VIENNA DESIGN WEEK/ esel.at - Joanna Pianka

PLATFORM

Exhibition

Falstaff LIVING Design Awards: Newcomer Exhibition

Falstaff LIVING, Steven Dahlinger, Leo Mühlfeld, Flora Lechner

  • 26.9.2025, 11am–8pm
  • 27.9.2025, 11am–10pm
  • 28.9.–5.10.2025, 11am–8pm

Festival Headquarters

4., Wiedner Hauptstraße 52

For the second time, the Falstaff LIVING Design Awards for outstanding creative achievements will be presented this year in conjunction with the VIENNA DESIGN WEEK. Representing the award-winning works in the five categories, ranging from industrial design to restaurant design, objects by the award-winning newcomers Flora Lechner, Leo Mühlfeld, and Steven Dahlinger are on display at the Festival Headquarters.

STEVEN DAHLINGER: TENS

With the project “TENS”, Dahlinger explores the potential of self-supporting textile surfaces beyond their usual area of application. Instead of classic panel constructions, the diploma project uses the high tensile strength of SHRINX textile from the manufacturer KRALL+ROTH as a supporting element and develops an alternative surface logic from it. Designed as a modular prototype for light to medium loads – from hot desking and shared desking to concentrated work with a mouse and keyboard to meetings or use in libraries and educational institutions – “TENS” responds to the requirements of digitally influenced, flexible working environments. The project questions the common design of the surfaces we surround ourselves with every day: Work and storage surfaces made of composite materials that are often non-recyclable and whose actual use rarely reaches their intended load limits. “TENS” seeks new approaches in the spirit of circular design – using tensioned textiles as a structural element for lighter, more flexible, and more sustainable surface design.


LEO MÜHLFELD: LARGE LANGUAGE WRITER

Mühlfeld’s “Large Language Writer” is an experimental writing device that makes interactions with language models seamful rather than seamless. Seamful means making the seams visible – those transitions and decisions that smooth interfaces usually hide. Instead of seemingly magical automation, “Large Language Writer” opens up a controllable writing process in which users actively intervene. Its modular construction embodies an aesthetic of customization and places transparency and trust at the center of the experience.

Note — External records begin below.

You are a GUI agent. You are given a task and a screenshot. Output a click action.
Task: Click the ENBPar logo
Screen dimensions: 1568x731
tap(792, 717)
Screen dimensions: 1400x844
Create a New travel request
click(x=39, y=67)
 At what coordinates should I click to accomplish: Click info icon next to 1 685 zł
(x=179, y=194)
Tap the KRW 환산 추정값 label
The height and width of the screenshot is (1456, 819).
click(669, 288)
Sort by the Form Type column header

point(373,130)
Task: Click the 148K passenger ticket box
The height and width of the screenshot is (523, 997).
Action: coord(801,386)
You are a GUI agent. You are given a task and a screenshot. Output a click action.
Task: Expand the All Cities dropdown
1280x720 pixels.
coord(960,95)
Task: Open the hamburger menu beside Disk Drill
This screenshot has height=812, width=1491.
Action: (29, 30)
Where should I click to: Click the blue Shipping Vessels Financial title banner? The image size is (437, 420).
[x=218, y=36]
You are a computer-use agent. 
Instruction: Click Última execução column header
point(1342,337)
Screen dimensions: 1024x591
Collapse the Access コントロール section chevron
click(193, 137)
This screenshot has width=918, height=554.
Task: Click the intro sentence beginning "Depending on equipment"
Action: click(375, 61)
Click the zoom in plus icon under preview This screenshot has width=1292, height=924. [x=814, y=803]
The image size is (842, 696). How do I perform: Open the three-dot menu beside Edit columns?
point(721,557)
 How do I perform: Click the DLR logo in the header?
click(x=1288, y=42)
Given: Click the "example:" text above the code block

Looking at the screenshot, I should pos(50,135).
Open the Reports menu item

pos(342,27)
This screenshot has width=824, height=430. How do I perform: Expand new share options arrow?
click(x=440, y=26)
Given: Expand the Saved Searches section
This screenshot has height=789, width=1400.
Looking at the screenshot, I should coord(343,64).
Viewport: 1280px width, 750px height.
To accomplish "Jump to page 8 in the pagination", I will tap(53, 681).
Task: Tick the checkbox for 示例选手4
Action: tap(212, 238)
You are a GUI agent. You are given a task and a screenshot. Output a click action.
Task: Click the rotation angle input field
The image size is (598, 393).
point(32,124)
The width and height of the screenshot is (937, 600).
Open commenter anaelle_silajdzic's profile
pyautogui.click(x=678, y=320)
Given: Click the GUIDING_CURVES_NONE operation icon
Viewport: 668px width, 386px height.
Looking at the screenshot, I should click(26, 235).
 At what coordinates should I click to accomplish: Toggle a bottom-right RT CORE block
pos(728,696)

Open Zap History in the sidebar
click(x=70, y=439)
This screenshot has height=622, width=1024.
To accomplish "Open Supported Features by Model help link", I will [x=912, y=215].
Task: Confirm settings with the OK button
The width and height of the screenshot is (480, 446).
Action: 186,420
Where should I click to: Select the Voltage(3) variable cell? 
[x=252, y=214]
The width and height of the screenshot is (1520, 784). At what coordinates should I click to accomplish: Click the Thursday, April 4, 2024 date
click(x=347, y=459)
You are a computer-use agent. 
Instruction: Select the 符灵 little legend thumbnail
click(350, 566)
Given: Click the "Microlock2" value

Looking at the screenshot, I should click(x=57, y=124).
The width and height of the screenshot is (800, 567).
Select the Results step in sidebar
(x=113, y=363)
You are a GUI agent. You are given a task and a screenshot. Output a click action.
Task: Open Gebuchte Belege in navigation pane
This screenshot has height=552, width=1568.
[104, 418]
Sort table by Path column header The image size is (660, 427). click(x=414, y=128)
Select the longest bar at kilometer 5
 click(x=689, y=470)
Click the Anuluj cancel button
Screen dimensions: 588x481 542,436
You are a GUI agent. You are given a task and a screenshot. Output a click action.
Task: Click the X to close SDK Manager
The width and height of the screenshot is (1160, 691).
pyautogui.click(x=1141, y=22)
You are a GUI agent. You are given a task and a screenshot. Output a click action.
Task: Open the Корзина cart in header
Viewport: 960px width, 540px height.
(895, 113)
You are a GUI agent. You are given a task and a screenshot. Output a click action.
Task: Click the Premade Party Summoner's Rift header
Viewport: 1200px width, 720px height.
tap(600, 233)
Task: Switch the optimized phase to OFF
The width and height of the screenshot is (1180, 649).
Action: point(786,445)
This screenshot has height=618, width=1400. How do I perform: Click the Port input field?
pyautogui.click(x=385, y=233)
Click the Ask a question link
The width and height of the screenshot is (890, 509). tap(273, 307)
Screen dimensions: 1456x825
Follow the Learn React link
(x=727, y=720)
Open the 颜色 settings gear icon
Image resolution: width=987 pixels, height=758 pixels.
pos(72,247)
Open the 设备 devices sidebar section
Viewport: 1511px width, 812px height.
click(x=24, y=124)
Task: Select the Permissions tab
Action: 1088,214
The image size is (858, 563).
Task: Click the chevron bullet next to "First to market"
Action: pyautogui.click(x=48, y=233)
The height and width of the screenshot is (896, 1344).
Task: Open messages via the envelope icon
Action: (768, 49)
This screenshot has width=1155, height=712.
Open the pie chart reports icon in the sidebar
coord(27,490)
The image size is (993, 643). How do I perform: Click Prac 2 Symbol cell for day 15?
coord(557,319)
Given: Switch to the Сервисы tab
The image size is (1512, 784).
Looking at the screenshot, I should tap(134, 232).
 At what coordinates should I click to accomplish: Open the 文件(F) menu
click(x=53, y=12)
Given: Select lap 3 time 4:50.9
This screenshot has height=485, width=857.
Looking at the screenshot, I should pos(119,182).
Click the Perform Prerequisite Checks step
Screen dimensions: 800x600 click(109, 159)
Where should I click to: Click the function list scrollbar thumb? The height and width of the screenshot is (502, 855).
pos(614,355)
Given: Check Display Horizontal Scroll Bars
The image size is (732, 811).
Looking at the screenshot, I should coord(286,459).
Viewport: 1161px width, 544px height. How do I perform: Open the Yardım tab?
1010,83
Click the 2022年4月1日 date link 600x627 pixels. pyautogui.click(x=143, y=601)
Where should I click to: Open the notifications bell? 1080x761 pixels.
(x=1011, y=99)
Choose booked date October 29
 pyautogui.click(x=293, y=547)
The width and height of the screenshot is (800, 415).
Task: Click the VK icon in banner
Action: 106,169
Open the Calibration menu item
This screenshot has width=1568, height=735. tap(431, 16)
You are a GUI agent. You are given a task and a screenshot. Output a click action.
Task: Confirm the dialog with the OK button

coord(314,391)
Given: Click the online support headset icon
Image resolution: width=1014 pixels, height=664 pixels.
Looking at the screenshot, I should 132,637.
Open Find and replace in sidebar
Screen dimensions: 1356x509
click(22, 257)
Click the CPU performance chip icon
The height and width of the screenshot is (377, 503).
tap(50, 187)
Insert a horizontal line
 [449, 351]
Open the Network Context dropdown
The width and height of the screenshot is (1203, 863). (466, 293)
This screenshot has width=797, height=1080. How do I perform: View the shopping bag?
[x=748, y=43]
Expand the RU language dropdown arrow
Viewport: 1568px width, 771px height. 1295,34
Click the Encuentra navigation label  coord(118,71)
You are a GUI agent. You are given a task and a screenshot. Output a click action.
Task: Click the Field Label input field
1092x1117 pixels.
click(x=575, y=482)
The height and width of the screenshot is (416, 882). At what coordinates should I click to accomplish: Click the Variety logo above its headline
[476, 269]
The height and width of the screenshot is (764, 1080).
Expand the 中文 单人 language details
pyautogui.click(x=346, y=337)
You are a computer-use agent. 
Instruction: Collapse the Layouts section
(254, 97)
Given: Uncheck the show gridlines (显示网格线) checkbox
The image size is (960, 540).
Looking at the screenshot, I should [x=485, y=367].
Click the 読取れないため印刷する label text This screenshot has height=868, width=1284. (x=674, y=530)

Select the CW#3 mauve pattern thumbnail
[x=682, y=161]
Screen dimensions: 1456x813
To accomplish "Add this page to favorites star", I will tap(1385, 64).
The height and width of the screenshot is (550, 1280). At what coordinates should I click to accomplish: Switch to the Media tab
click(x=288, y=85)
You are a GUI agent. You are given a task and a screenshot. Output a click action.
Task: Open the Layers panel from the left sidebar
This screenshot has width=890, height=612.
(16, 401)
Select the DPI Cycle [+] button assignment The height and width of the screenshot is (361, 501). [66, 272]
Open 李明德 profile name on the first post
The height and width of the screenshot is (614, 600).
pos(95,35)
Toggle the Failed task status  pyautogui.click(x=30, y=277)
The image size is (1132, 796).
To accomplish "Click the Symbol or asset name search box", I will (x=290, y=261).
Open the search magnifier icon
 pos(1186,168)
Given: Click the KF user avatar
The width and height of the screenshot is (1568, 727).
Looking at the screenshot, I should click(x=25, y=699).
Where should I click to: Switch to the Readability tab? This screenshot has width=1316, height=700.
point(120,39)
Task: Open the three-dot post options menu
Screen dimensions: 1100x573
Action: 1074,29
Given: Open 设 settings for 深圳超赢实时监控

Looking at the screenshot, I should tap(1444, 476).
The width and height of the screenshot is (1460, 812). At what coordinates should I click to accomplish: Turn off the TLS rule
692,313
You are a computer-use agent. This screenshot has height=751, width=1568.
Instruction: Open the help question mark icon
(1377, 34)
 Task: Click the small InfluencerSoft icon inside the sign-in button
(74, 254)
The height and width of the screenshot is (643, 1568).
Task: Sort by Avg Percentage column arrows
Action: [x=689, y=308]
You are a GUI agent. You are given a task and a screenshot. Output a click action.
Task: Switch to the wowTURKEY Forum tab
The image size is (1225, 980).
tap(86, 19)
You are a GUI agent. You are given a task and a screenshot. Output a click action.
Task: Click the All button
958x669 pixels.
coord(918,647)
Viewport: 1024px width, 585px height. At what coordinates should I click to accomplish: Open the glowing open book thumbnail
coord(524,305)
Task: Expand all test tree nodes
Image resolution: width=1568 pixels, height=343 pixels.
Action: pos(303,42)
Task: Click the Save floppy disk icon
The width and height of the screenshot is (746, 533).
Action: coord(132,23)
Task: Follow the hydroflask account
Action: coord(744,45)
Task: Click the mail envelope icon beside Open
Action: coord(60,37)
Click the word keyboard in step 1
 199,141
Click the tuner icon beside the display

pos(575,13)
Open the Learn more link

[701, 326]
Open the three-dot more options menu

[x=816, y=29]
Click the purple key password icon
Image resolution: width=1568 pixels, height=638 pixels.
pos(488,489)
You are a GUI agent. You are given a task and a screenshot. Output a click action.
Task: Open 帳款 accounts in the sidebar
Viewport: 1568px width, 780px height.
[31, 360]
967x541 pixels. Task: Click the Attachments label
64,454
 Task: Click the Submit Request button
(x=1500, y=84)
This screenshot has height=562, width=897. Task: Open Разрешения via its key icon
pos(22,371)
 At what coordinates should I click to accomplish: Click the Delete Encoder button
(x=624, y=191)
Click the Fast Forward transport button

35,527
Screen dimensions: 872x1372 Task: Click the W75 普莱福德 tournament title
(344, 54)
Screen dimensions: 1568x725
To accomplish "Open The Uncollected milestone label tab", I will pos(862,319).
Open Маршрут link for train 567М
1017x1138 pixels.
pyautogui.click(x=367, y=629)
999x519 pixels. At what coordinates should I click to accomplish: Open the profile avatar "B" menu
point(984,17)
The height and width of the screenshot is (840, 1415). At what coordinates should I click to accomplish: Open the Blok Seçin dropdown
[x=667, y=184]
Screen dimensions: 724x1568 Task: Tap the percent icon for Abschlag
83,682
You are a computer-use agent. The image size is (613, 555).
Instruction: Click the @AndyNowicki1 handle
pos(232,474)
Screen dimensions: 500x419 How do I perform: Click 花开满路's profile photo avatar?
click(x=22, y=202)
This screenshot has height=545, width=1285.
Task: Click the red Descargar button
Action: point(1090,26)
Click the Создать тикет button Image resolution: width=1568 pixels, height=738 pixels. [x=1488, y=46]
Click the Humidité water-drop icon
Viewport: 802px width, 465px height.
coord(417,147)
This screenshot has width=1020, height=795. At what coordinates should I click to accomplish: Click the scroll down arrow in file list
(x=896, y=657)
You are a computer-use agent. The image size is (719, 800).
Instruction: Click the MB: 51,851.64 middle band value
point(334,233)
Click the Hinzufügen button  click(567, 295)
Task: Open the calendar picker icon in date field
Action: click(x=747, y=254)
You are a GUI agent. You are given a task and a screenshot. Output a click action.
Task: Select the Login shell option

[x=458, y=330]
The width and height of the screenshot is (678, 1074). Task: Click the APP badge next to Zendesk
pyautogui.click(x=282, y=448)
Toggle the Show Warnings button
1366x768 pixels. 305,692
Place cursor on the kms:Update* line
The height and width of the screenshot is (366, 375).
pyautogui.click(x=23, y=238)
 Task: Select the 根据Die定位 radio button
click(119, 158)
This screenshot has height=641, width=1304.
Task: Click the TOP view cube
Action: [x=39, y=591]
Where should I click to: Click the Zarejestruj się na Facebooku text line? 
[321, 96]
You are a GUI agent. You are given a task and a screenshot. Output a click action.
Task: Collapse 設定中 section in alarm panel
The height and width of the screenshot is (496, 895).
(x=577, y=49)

FLORA LECHNER: COROLLA UND STAMEN

Lechner’s models “COROLLA” and “STAMEN” are part of a lighting collection that explores the tension between nature and technology and combines classic with contemporary aesthetics. Floral motifs, skeletal in the larger lamps, merge into technoid figures reminiscent of machine parts, which are intended to break with stereotypical notions of female and male. Surfaces are transformed into complex three-dimensional shapes using techniques such as laser cutting, bending, and layering. The individual aluminum parts – 64 per flower – are precisely formed by hand on a segment bending machine, while screws serve as both structural and decorative elements. The result is an interplay of ornamentation and utility that challenges conventions and creates a new aesthetic.